A obra destaca que a inteligência humana, desenvolvida ao longo de milhões de anos, agora parece desnecessária em um mundo onde tudo funciona de forma automatizada. O autor argumenta que a organização das sociedades contemporâneas tende a inibir as inteligências criativas e disruptivas, pois seu sucesso poderia ameaçar a continuidade de sistemas estabelecidos, sejam eles empresariais ou administrativos.
Além disso, o ensaio menciona que a estupidez humana é uma força autodestrutiva, afetando não apenas os outros, mas também o próprio indivíduo. Essa reflexão é apresentada de maneira leve, com um diálogo fictício que remete a pensadores como Schopenhauer, criando um espaço para a crítica social.
O texto também faz uma breve menção ao impacto das redes sociais, embora o autor tenha se concentrado mais na influência da televisão e da cultura midiática.
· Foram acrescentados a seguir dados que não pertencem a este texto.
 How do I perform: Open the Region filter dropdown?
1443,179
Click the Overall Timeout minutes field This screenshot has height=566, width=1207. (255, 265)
O autor sugere que a aceleração digital pode ser um fator determinante na percepção do declínio da inteligência, questionando se a sociedade está em um ponto de estagnação ou em um processo de deterioração.
Por fim, o ensaio se posiciona como uma nova contribuição ao debate sobre a relação entre inteligência e estupidez, reafirmando a necessidade de reflexão crítica em tempos de superficialidade e automatização.